Menurut
Adjid (2001), pembangunan pertanian modern adalah suatu rangkaian panjang dari perubahan
atau peningkatan kapasitas, kualitas, profesionalitas dan produktivitas tenaga
kerja pertanian, disertai dengan penataan dan pengembangan lingkungan fisik dan
sosialnya, sebagai manifestasi dari akumulasi dan aplikasi kemajuan teknologi
dan kekayaan material serta organisasi dan manajemen. Mosher
(1985) mengemukakan bahwa ada sepuluh faktor penentu dalam modernisasi
pertanian yang meliputi lima syarat pokok dan lima syarat pelancar. Kelima
syarat pokok tersebut meliputi: (1) adanya pasar untuk hasil-hasil usaha tani,
(2) teknologi yang senantiasa berkembang, (3) tersedianya bahan-bahan dan
alat-alat produksi secara lokal, (3) adanya perangsang produksi bagi petani,
dan (5) tersedianya pengangkutan yang lancar dan kontinyu.
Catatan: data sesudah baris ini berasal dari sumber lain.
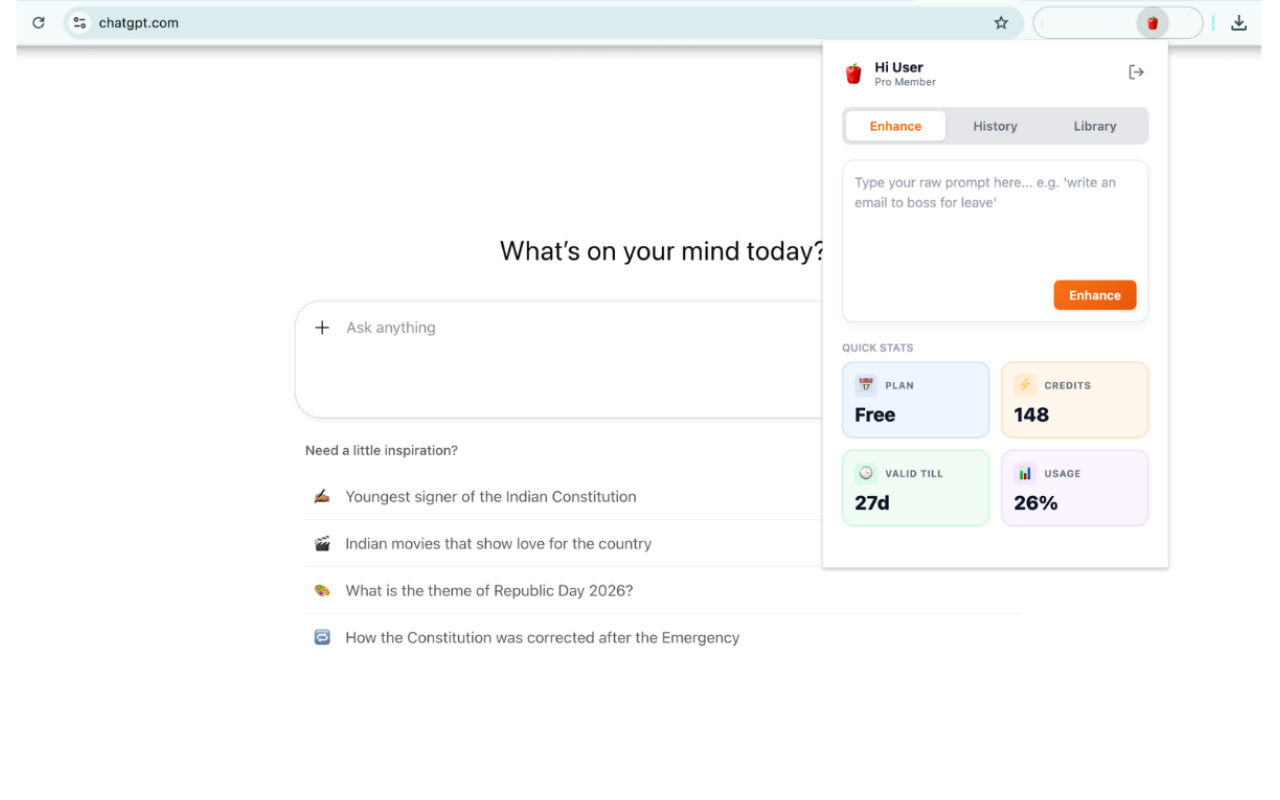Open the Republic Day 2026 theme suggestion
Viewport: 1280px width, 800px height.
pyautogui.click(x=489, y=590)
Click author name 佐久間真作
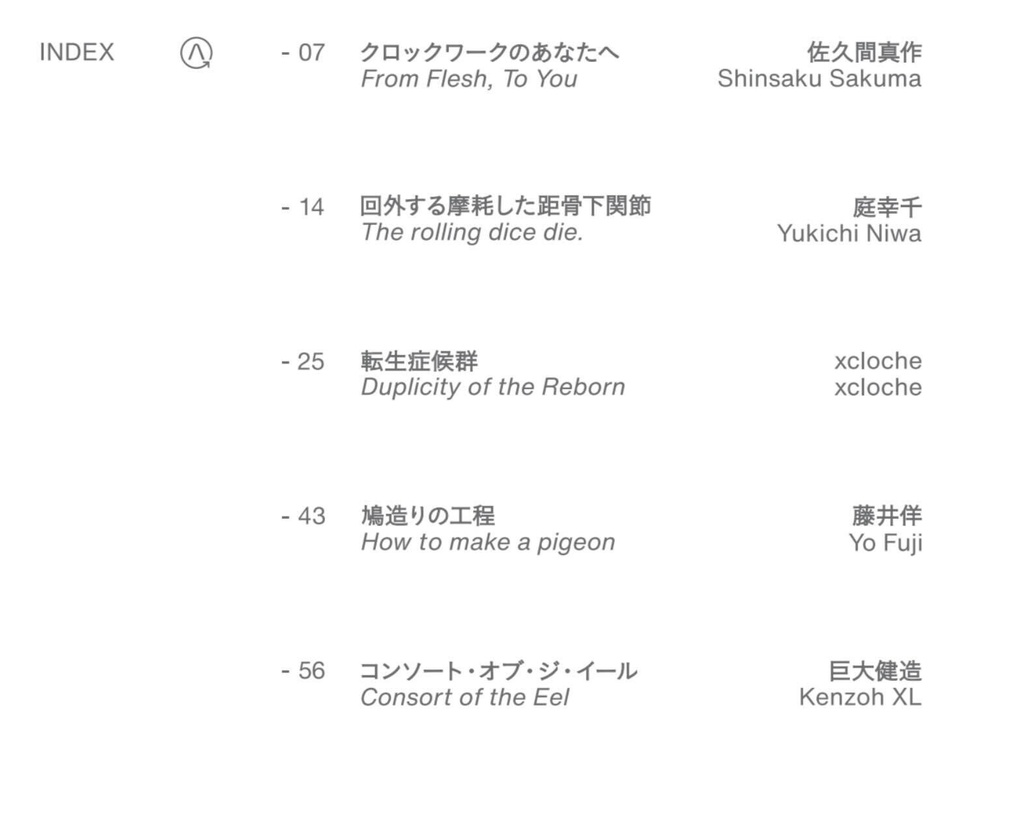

Adapun syarat
pelancar pembangunan pertanian meliputi: (1) pendidikan pembangunan, (2) kredit
produksi, (3) kegiatan gotong royong petani, (4) perbaikan dan perluasan tanah
pertanian, dan (5) perencanaan nasional pembangunan pertanian. Pembangunan
pertanian modern merupakan langkah strategis mewujudkan pembangunan pertanian
berkelanjutan sebagai paradigma baru, sehingga dapat meningkatkan daya beli
masyarakat perdesaan yang akan menjadi
pendorong pertumbuhan sektor nonpertanian.
Sejak
dikembangkannya gerakan revolusi hijau, pemanfaatan berbagai teknologi seperti
teknologi kimia dan teknologi alat dan mesin pertanian (alsintan) telah terjadi
peningkatan produktivitas pertanian yang sangat pesat. Namun disisi lain
terjadi kerusakan lingkungan hidup dan tatanan kehidupan sosial di pedesaan.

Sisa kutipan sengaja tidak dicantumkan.